The BMW HP4 Race Bike Costs P5.8 Million, and This is What You Get
Almost a year after this Bavarian track beast made its way to different BMW Motorrad dealerships worldwide, it has finally landed on Philippine soil. Yes, folks, the BMW HP4 Race is here.
Only 750 of HP4s have been produced by BMW in Germany for performance-hungry riders worldwide. Each unit, which costs P5,800,000 , has a numbered plaque stamped just above the headset.
Gil Balderas, the director of BMW Motorrad Philippines, turned over one of the HP4s to the first buyer, Emil Banno. The lucky customer traveled to Valencia, Spain, last March to test this track beast. It was a case of love at first sight for Emil.
Racing coach Marc Wilson of the California Superbike School laid out the technical specifications of the HP4. Here are 11 jaw-dropping facts and mind-blowing stats about the BMW HP4 Race:
1| Light is might.
The first thing that’s going to hit you about the HP4 is that it's ultra-lightweight. With a dry weight of only 146kgs, this machine has almost the same weight as the KTM 390 Duke, a 400cc naked bike.

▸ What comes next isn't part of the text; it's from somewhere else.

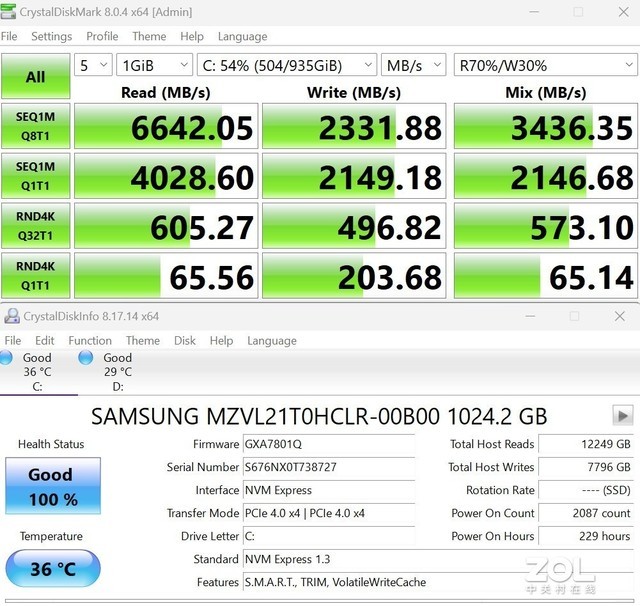Close the CrystalDiskMark window
The height and width of the screenshot is (606, 640).
(x=620, y=12)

2| The meaner, the better.
Its hand-built 999cc inline engine revs up to 14,500rpm. Maximum power is 215hp at 13,900rpm, while maximum torque is 120Nm at 10,000 rpm. In other words, an ordinary rider needs to be brave to push this bike to the limit. To squeeze the best out of the HP4, the rider needs to be a factory racer.
3| Less aluminum parts.
The HP4’s main frame is made of full carbon fiber which weighs only 17.2lbs. It's roughly 8.8lbs lighter than the S1000 RR’s aluminum structure, but doesn't compromise on strength and durability. These Germans are so innovative that they were able to make some areas of the frame flexible and others stiff, depending on the function of the attachments.
4| Wheels of fortune.
The carbon technology of the HP4 was handed down to its front and rear wheels. This makes them 30% lighter than the forged aluminum wheels. Theyr'e also more durable than the metal version.
5| Awesome stopping power.
The powerful HP4 Race gets its stopping power from the Brembo GP4 RR monobloc calipers (nickel-plated) in front, and single-disc Brembo racing brakes at the rear. Both are fitted with titanium pistons that are light and easy to operate.
6| Top-quality race suspension.
Derived from the World Superbike Championship experience, the suspension of the HP4 is composed of the Ohlins performance parts: The FGR 300 for the front fork, and TTX 36 single shock for the rear with adjustable knobs for compression and rebound. This setup keeps the rider in full control—whether you're braking hard or attacking corners at high speed.
7| Four riding modes.
Depending on the track conditions and style of the rider, the BMW HP4 Race offers four riding modes: Dry 1, Dry 2, Rain, and Intermediate. Just ride on and the bike will correct itself on the tarmac.
8| Advanced rider aids.
Using the color-coded buttons at the left and right handle grips, the rider can electronically tune the traction control, engine braking control, pit lane speed limiter, and launch control. And if you're not a fan of electronics, you can easily turn them off.
9| Height is not an issue.
Given that the HP4’s seat height is 33in, a Pinoy with an average height of 5’5” would have problems balancing this bike. Since the BMW Motorrad engineers already had the Asian market in mind right from the start, they came up with a three-stage, height-adjustable frame. This allows the seat height to be adjusted between 33.3in and 32.1in. Thank heavens!
10| Reverse shift pattern.
This will entail a lot of adjustment for first-timers. With the HP4, upshifting means stepping on the gear pedal while downshifting requires upward movement. It's the same shifting pattern used on MotoGP bikes. However, the rider will likely have fun with the double declutching quick shifter and auto blipper which ensure seamless gear changes.
11| Track time information.
Designed for serious motorbike racing, the BMW HP4 Race is equipped with a 2D dash display and data logger that show the recorded lap times, number of laps completed, and status of other electronically operated settings.